2.2 The structure of ggplot commands

As calls to the ggplot() function are often quite long and take many different arguments, it is helpful to understand the function’s generic structure before looking at some concrete examples. A generic template for creating a graph with the ggplot() function has the following structure:

# Generic ggplot template: 
ggplot(data = <DATA>) +                              # 1. specify data set to use
  <GEOM_fun>(mapping = aes(<MAPPING>),               # 2. specify geom + mappings 
             <arg_1 = val_1, ..., arg_n = val_n>) +  # - optional arguments to geom
  ...                                                # - additional geoms + mappings
  <FACET_fun> +                                      # - optional facet function
  <LOOK_GOOD_fun>                                    # - optional themes, colors, labels, etc.

The generic template includes the following parts:

  • <DATA> is a data frame or tibble that contains the data that is to be plotted.

  • <GEOM_fun> is a function that maps data to a geometric object (“geom”) according to an aesthetic mapping that is specified in aes(<MAPPING>). (A mapping specifies a relation between two entities. Here, the mapping specifies the correspondence of variables to graphical elements, i.e., what goes where.)

  • A geom’s visual appearance (e.g., colors, shapes, sizes, …) can be customized

    1. in the aesthetic mapping (when varying visual features according to data properties), or
    2. by setting its arguments to specific values in <arg_1 = val_1, ..., arg_n = val_n> (when remaining constant).
  • An optional <FACET_fun> uses one or more variable(s) to split a complex plot into multiple subplots.

  • A sequence of optional <LOOK_GOOD_fun> adjust the visual features of plots (e.g., by adding titles and text labels, color scales, plot themes, or setting coordinate systems).

Actually, a lot of the generic template is not necessary for using ggplot() for generating a graph.
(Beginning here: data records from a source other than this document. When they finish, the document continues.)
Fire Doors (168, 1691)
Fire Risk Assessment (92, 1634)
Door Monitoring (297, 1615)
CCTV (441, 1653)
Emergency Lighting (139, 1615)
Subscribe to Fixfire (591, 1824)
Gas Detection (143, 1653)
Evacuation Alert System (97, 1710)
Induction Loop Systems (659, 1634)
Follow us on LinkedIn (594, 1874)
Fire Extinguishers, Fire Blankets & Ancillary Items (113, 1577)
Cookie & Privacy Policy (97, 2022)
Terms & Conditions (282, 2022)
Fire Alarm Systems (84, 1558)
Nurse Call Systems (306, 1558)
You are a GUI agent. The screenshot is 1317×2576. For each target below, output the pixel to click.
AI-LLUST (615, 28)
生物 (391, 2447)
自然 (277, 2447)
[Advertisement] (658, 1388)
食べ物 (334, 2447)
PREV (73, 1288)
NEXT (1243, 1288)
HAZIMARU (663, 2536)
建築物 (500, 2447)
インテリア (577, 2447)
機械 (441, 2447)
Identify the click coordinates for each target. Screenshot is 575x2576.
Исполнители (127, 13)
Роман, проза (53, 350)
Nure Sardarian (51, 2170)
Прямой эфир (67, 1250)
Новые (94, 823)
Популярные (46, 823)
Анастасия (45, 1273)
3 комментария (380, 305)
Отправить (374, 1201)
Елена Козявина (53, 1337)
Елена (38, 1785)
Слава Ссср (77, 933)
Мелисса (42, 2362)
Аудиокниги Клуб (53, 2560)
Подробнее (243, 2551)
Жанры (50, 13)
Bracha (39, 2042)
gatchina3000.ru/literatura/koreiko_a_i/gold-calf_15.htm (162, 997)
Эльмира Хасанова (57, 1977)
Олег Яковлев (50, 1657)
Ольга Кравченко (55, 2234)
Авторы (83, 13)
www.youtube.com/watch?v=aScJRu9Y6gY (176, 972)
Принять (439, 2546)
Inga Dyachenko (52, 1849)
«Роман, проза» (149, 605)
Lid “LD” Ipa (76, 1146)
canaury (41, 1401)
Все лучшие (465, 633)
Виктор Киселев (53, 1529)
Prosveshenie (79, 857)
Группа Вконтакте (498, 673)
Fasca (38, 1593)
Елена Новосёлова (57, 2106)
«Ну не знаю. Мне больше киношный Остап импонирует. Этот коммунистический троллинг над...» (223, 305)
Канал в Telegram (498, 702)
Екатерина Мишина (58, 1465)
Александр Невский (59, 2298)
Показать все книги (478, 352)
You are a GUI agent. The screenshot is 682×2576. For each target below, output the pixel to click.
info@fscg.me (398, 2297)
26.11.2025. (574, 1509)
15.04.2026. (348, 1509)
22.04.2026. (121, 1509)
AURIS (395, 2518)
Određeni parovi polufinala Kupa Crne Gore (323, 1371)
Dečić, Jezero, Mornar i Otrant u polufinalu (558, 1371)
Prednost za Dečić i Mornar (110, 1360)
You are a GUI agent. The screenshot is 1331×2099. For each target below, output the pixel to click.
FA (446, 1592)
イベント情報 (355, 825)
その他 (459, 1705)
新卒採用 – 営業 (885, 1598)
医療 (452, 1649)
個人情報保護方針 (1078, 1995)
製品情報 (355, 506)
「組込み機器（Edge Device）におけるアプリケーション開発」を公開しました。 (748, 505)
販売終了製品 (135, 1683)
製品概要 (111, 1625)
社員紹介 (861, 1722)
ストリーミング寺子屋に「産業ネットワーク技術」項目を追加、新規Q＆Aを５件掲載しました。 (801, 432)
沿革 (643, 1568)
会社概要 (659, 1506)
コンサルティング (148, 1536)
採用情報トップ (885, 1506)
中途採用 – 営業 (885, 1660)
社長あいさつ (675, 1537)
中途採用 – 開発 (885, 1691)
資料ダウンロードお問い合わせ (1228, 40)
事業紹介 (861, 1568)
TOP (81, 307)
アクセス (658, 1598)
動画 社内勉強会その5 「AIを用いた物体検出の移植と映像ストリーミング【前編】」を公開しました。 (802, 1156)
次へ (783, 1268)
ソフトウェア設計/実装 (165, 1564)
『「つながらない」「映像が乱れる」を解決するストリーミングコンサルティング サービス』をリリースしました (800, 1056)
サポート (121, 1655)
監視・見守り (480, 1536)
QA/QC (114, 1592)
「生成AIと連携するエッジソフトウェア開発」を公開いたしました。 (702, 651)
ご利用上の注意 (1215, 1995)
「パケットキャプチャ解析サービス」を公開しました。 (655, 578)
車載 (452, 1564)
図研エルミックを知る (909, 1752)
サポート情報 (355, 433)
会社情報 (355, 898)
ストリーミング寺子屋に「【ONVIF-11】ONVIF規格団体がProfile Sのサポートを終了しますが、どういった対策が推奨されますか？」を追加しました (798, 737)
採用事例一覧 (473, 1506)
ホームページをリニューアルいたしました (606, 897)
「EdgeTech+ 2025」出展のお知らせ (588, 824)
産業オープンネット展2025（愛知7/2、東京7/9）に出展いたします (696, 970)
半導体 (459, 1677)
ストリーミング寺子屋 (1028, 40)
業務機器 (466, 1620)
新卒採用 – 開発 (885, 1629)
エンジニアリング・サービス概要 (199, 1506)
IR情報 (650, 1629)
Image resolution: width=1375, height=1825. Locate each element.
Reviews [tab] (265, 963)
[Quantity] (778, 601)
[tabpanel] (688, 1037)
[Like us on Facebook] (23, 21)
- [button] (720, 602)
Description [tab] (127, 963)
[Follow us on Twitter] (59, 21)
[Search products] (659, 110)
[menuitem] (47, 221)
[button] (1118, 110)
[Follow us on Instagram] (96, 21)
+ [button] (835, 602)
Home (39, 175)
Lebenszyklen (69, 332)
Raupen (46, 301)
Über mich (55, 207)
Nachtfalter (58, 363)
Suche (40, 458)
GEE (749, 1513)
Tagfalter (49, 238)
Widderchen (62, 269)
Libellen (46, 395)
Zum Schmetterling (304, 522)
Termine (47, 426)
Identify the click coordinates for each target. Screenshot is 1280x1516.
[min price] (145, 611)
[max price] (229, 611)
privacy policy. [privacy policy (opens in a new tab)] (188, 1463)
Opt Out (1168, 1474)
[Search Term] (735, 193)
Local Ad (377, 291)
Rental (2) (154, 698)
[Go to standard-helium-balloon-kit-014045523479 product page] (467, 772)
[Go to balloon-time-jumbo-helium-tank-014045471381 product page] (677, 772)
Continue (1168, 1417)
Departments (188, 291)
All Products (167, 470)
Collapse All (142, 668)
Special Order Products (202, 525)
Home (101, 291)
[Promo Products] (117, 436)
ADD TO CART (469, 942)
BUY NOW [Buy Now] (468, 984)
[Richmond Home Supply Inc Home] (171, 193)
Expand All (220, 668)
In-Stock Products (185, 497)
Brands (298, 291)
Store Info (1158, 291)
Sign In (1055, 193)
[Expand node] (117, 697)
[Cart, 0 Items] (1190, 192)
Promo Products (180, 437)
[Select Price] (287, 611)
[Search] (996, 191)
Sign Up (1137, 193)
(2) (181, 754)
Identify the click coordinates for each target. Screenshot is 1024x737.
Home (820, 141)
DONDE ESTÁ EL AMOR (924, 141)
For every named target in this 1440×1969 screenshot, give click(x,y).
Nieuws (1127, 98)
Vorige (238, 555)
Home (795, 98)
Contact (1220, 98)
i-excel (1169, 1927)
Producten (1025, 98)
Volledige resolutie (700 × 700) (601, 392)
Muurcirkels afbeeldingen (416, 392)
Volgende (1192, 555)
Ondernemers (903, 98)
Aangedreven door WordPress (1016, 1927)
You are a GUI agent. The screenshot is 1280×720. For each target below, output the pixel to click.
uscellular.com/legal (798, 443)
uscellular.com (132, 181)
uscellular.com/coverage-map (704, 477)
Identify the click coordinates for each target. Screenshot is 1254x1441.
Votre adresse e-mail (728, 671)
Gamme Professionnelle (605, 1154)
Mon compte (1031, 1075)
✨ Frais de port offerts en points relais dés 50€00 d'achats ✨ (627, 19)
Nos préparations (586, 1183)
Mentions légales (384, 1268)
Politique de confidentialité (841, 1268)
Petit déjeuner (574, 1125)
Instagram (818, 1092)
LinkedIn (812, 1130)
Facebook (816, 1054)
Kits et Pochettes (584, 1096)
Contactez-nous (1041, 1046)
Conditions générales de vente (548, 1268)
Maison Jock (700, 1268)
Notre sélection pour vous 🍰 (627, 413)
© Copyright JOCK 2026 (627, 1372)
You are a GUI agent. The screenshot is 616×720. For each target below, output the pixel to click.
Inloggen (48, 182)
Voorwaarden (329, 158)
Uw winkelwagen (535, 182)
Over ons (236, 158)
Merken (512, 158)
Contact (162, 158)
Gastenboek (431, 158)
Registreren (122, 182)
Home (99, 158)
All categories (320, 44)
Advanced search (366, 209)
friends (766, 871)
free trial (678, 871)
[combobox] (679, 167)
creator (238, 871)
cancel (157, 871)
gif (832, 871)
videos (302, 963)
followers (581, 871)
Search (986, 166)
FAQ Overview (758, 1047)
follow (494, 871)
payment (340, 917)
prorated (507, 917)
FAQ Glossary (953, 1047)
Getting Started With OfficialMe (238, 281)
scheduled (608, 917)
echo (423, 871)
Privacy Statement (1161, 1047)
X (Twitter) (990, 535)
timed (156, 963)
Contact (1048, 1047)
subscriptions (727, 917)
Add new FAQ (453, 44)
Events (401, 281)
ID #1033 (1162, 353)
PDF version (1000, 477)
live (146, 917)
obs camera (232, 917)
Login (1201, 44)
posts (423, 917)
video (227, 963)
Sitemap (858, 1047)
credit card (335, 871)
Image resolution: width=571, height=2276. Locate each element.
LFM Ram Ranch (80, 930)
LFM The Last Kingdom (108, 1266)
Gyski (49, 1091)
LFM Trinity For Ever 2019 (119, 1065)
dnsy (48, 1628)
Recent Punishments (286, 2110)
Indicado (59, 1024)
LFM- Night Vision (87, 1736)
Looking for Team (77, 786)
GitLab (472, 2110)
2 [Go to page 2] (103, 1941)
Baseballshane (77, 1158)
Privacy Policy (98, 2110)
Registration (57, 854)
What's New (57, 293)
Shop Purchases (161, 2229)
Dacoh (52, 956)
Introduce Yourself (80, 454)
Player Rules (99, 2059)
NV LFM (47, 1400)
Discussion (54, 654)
A minimal template of a ggplot() command can be reduced to the following structure:

# Minimal ggplot template:
ggplot(<DATA>) +             # 1. specify data set to use
  <GEOM_fun>(aes(<MAPPING>)  # 2. specify geom + mappings 

A comparison of the generic and the minimal templates shows that large parts of a typical ggplot() command are optional. In fact, the bare essentials only include some <DATA>, at least one <GEOM_fun>, and its required mappings in aes(<MAPPING>). This creates the basic visualization specified by the geom and its variable mappings. All other arguments (e.g., adding aesthetic elements, facetting, titles and labels) provide additional functionality and fluff. Thus, when creating a new visualization, it always makes sense to start with a minimal working recipe of a ggplot() command and then add more elements and fluff. And as looks can have a major impact — for human beings and other animals — we must not underestimate the effects of visual fluff on communication.